MM: Where can we find you on the web?
Edward: ‘Everyone’s Man’ can be found at - http://silverpublishing.info/product_book_info/coming-soon-c-2/everyone-s-man-p-185
My personal pages are at -
MM: Well Edward, I wish you continued success on the new book and thank you for being on the blog with us today. I will be reading this book very soon.
Colin Wilcox, a male whore who only handles clients of the same sex, is gang-raped while on the job. Needing medical attention, he's taken to the local ER and is befriended by one of the doctors. While he's recovering physically, reoccurring flashbacks of the attack provide small images of his brutal rape and he’s forced by Detective Keyes to handle the emotional fallout of being victimized.
Detective Keyes, a rape victim himself, is assigned to solve the crime. When a second boy is gang-raped under what appears to be similar circumstances, he needs Colin‘s help to catch the perpetrators. In the process, he tries to use his own personal experience to help Colin understand he’s not to blame for what happened.
A slow, but sure, friendship unfolds between the two men that blossoms into love, stunted by the traumatic event. When the perpetrators are finally in custody, Colin has to move forward, and the next battle is underway. He must learn to lower the barriers that will allow him to let Detective Keyes into his life for both mental and physical support. Only then will the two men be able to consummate their tender passion.
Colin’s eyes widened when he saw the man standing there. “Damn and double damn,” he muttered under his breath.
Bill had to agree, although he wasn’t about to say so. If this was the detective, and the badge he was flashing said it was, he was definitely not fifty, nor fat. Quite the contrary. Bill figured he was in his mid-twenties, and obviously lean and muscular.
Keyes waited, a slight smile on his face. Finally, he broke the silence. “May I come in?”
“Sure, sorry. You weren’t quite what we were expecting.” Bill stepped aside to let him in. “I’m Bill Snider.

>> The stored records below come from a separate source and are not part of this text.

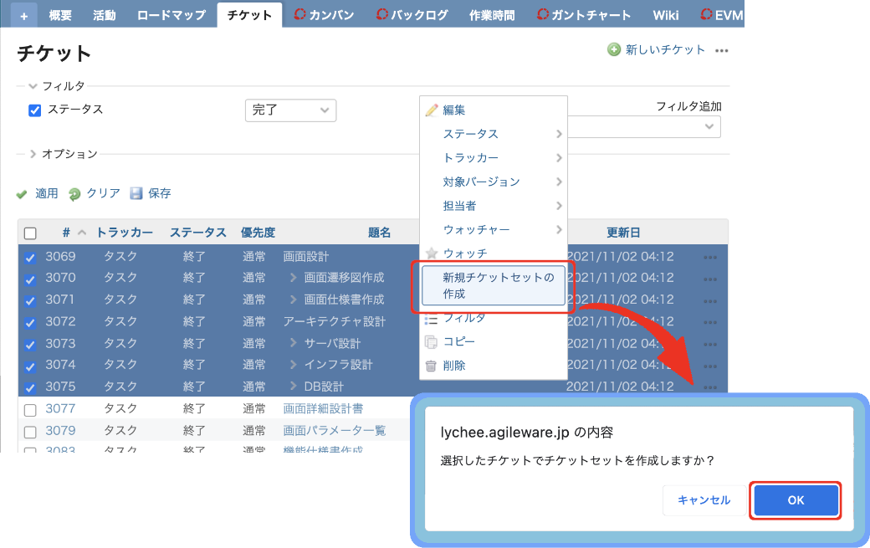870x548 pixels.
Task: Click the コピー icon in the context menu
Action: [x=432, y=341]
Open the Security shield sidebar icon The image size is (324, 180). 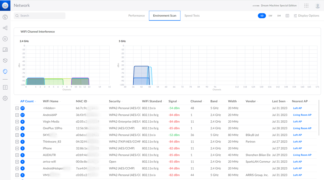[5, 60]
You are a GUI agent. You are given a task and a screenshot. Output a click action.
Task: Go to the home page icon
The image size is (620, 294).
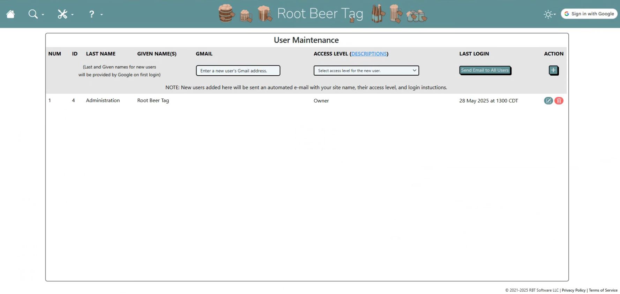click(10, 14)
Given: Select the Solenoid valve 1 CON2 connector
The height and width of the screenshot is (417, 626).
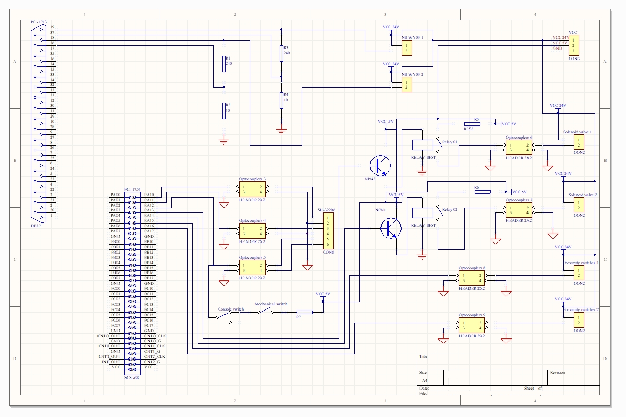Looking at the screenshot, I should [x=580, y=141].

The young man over there is Colin Wilcox.”
Keyes nodded as he crossed to look down at Colin. “Do you mind?” he asked, pointing at the empty space on the sofa.
Colin shrugged, watching him cautiously now.

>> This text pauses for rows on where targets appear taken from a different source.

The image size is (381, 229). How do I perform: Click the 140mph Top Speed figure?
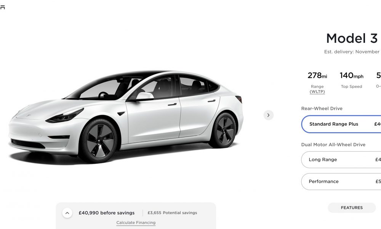[x=351, y=76]
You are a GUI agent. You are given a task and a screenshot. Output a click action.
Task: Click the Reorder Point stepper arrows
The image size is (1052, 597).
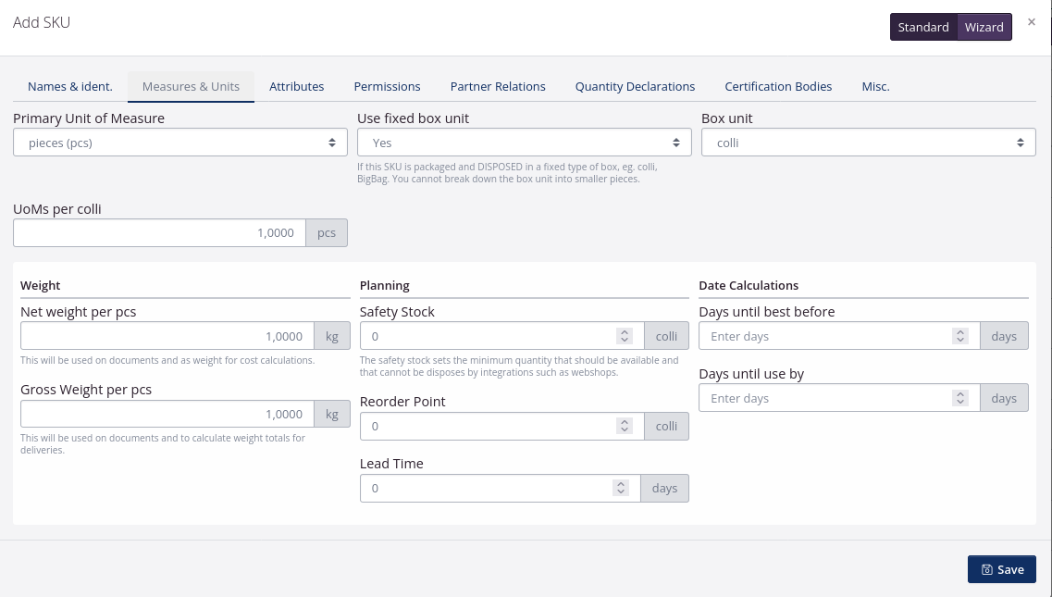[625, 426]
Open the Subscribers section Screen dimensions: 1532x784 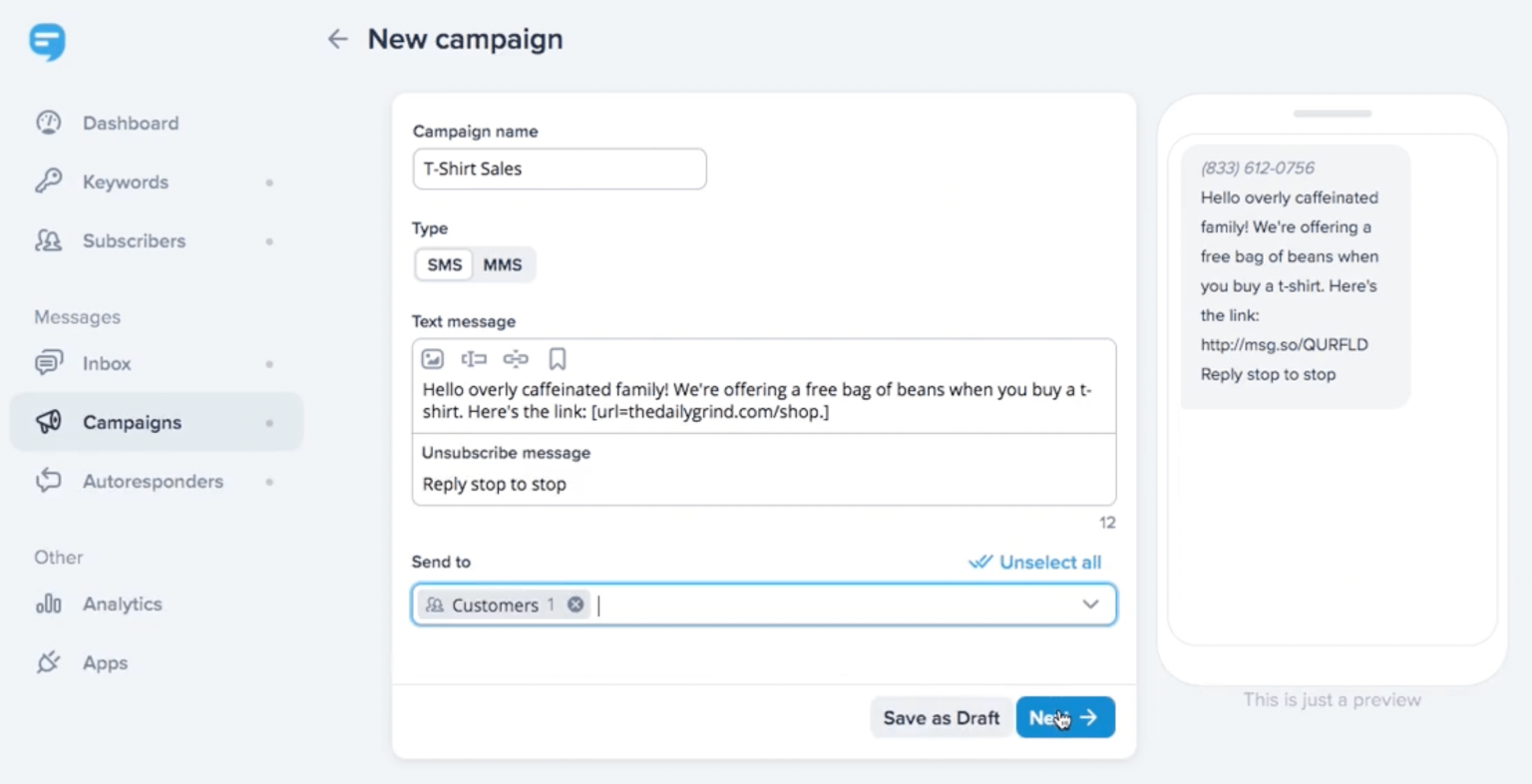click(x=134, y=240)
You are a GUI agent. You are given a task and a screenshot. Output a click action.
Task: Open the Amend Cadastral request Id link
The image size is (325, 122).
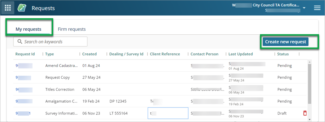point(24,66)
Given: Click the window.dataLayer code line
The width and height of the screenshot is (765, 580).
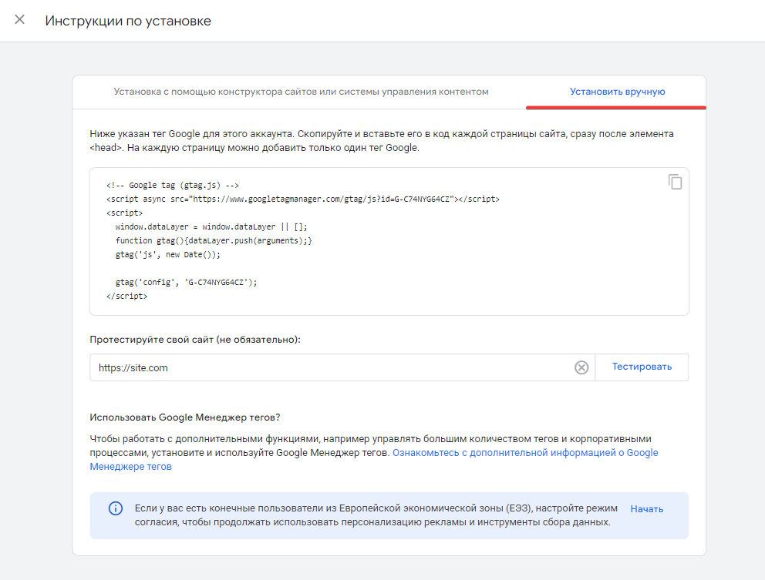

Keyes sat and took out his notebook, flipping to a blank page. “I’d like to know what happened. You don’t have to go into details if that makes you uncomfortable. I just need to know how and why you ended up with those men.”
Worrying his lip, Colin glanced over at Bill. When he received a look of encouragement, he began telling the detective how he’d first met the man who had been instrumental in his rape.
“You never saw him before that evening?” Keyes asked.
“Nope. He was a new client, or at least new to me. We met in the room, he…” Colin swallowed hard. “I won’t do the S&M scene or bareback. A bit of light bondage is my limit. He wasn’t happy about that. He got angry, pulled a knife, I got cut, and got the hell out of there before he had a chance to do anything more.”
“He came with a knife. That’s interesting.”
“Interesting?” Colin chuckled morosely. “More than interesting I’d say.”,
* * * * *
“Can I ask a question, Detective Keyes?”
“Of course, and call me Dane.”
“Okay, Dane.” Colin smiled shyly at him for a second before getting back to what he wanted to know. “This kid they killed, was he in the business too?”
“At the moment, we’re not certain. We’re still trying to locate family or friends to find out more about him.”
“If he’s a whore like me, you might be shit out of luck,” Colin told him.
Keyes winced a bit at Colin’s bluntly calling himself a whore. That elicited a tight smile from the young man.
“That’s what I am, Dane. Why sugarcoat it?”